Exercises.
1. Answer these questions using the Liberty Bell text.
(a) What body ordered the bell in 1751?
(b) What document's 50-year anniversary was the bell meant to commemorate?
(c) What did the two Philadelphia foundrymen add to the mix when they melted the bell down?
2. Print the part of the Liberty Bell text that opens with the words containing "It was the democratically" and closes with "in enacting laws.".
3. Decide whether each statement agrees with the Liberty Bell text, answering yes or no and quoting the words that settle it.
(a) The bell was ordered from a foundry in London.
(b) The bell was six feet tall when it arrived.
(c) Pass and Stow re-cast the bell only once.

Page extract.
>> START

And it has a crack. You know it as the Liberty Bell, a name given almost a century after it first arrived on these shores from London, England.
"Proclaim Liberty throughout all the land unto all the inhabitants thereof," commands Leviticus 25:10, or "Lev. XXV v. X" as you would see that verse cited, in perhaps its most famous appearance outside of the Bible itself, an inscription across the side of that bell in Philadelphia.
It was the democratically elected Pennsylvania Assembly that ordered a bell in 1751, to commemorate the 50-year anniversary of William Penn's 1701 "Charter of Privileges," Pennsylvania's original Constitution. They wanted to honor Penn's ideas on religious freedom, for Native American rights, and his desire to involve all the populace in enacting laws.
Ordered from the historic Whitechapel Foundry in London (and still working, as any handbell choir member can tell you), with a request for the Leviticus quote coming straight from the vote of the Assembly itself, the three foot tall bell arrived in 1752. Hung on a temporary carriage for test ringing, it immediately cracked – and so was re-cast by two Philadelphia foundrymen named John Pass and John Stow, who tried to melt it down, added copper to the mix, and found the new bell didn't sound right – so they melted it down and re-cast it one more time in 1753, hence "Pass and Stow / Philada / MDCCLIII" with the bell now back to weighing its original 2080 pounds.

>> END

Provided records.
>> START

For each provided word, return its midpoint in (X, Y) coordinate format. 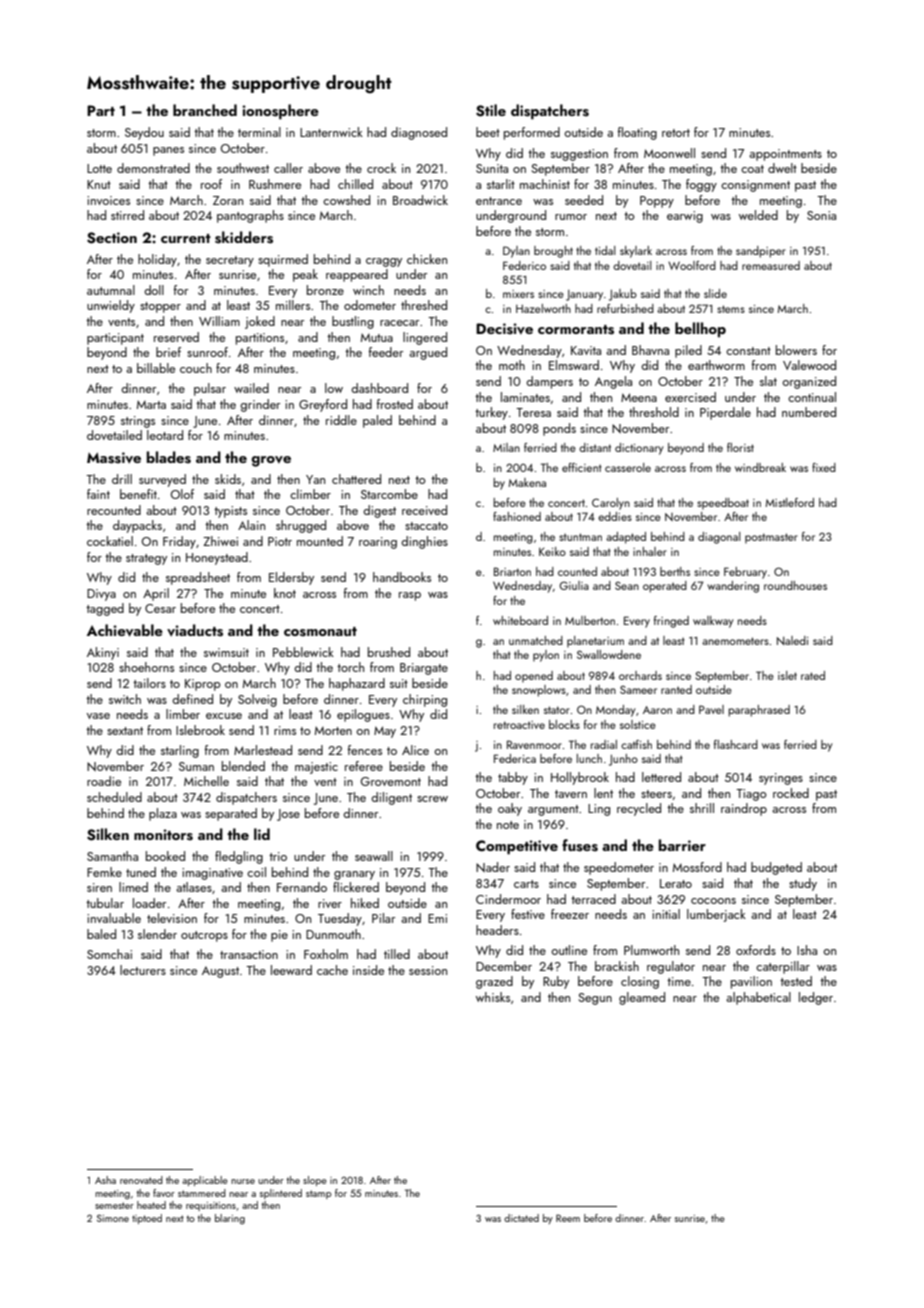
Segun (595, 999)
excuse (224, 716)
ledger (816, 998)
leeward (291, 970)
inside (368, 970)
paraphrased (759, 711)
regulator (671, 967)
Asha (105, 1180)
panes (168, 151)
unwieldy (111, 306)
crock (381, 168)
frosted (394, 404)
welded (758, 215)
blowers (796, 350)
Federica (515, 758)
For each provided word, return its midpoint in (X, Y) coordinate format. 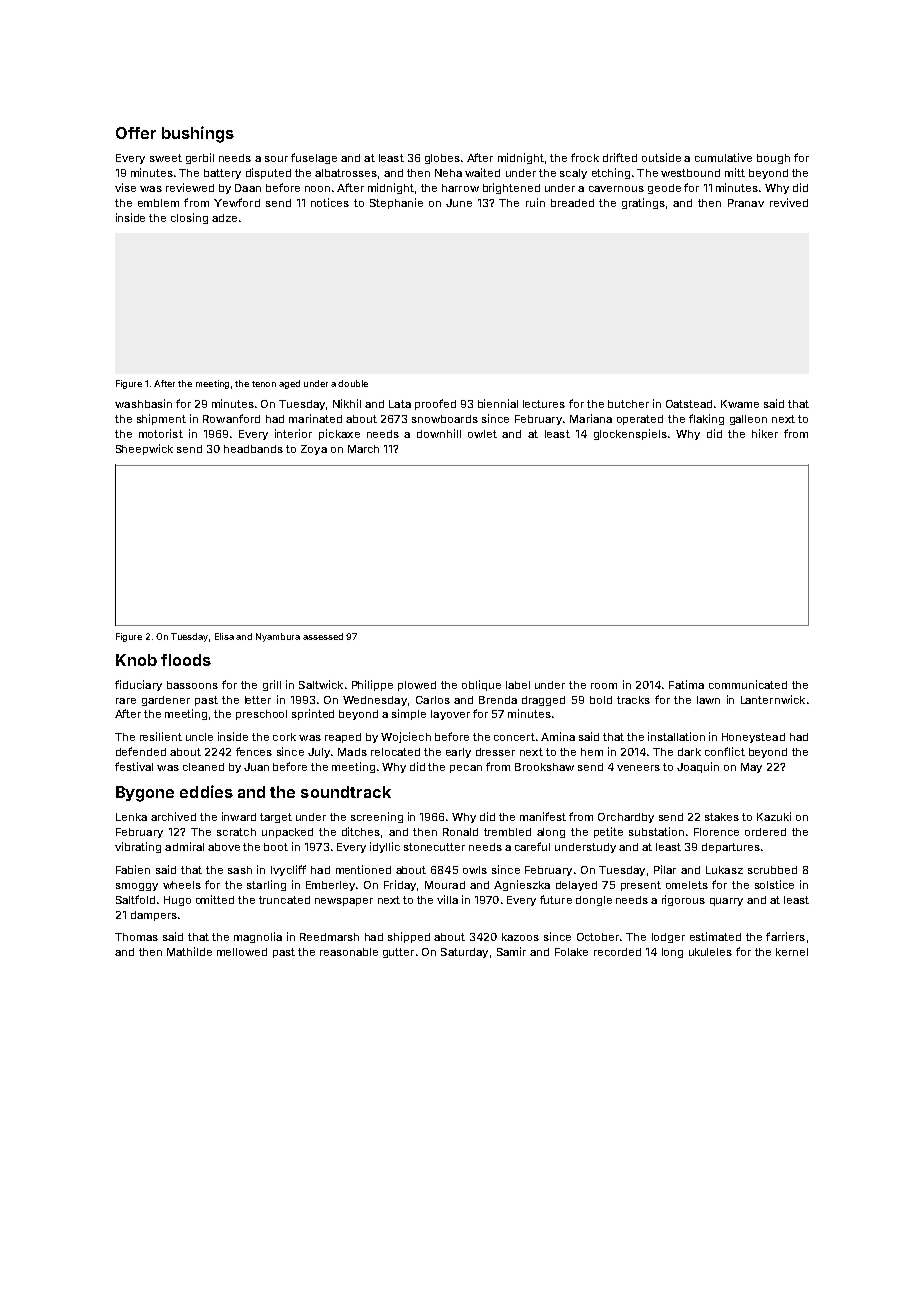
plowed (417, 686)
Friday (400, 885)
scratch (236, 832)
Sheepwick (144, 449)
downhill (439, 433)
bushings (198, 134)
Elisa (224, 636)
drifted (620, 157)
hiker (765, 433)
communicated (748, 684)
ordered (765, 832)
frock (585, 157)
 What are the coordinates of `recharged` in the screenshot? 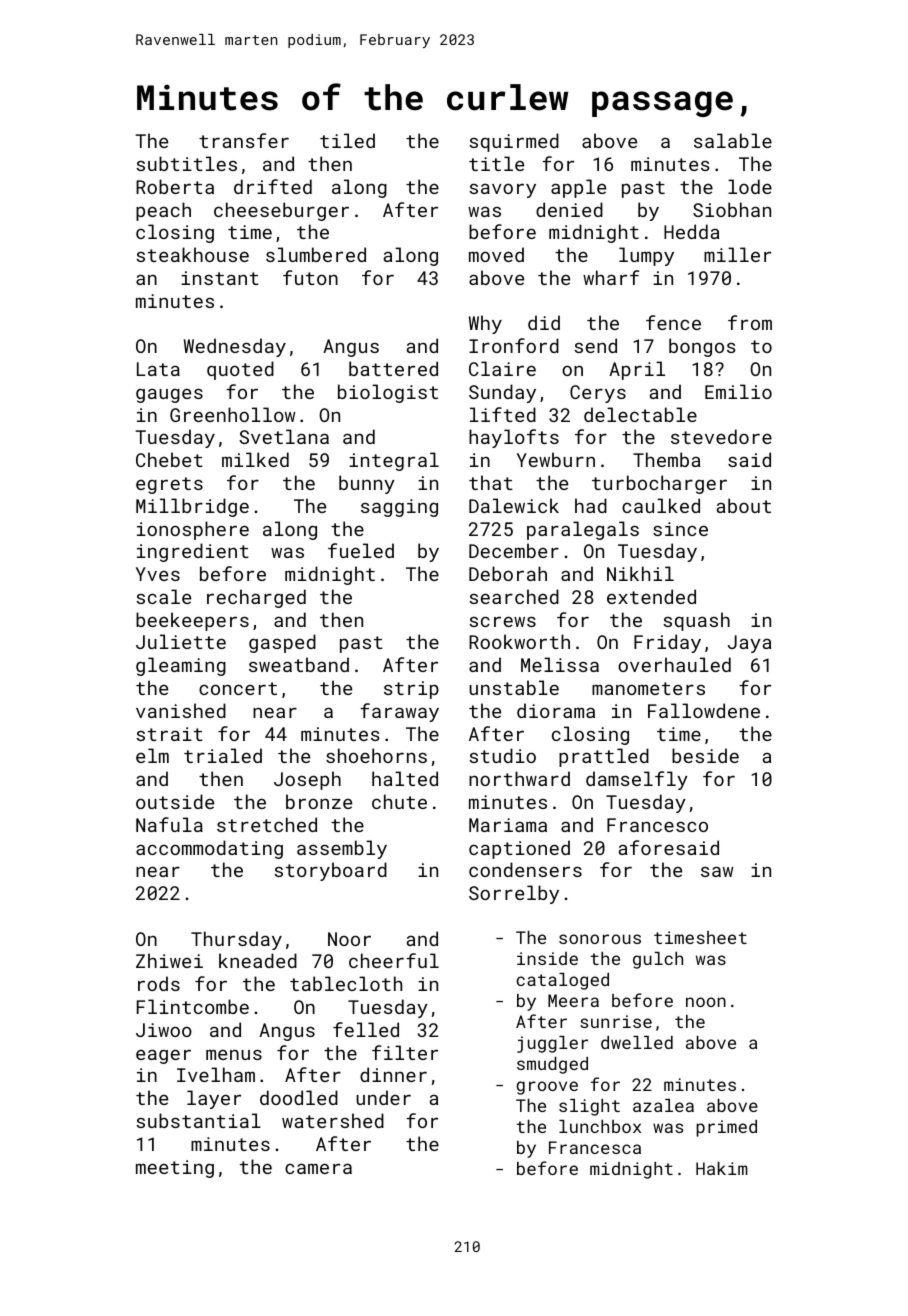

>> END

Answers for this exercise.
1.
(a) The democratically elected Pennsylvania Assembly.
(b) William Penn's 1701 "Charter of Privileges," Pennsylvania's original Constitution.
(c) Copper.

2.
It was the democratically elected Pennsylvania Assembly that ordered a bell in 1751, to commemorate the 50-year anniversary of William Penn's 1701 "Charter of Privileges," Pennsylvania's original Constitution. They wanted to honor Penn's ideas on religious freedom, for Native American rights, and his desire to involve all the populace in enacting laws.

3.
(a) Yes: "Ordered from the historic Whitechapel Foundry in London"
(b) No: "the three foot tall bell arrived in 1752"
(c) No: "so they melted it down and re-cast it one more time in 1753"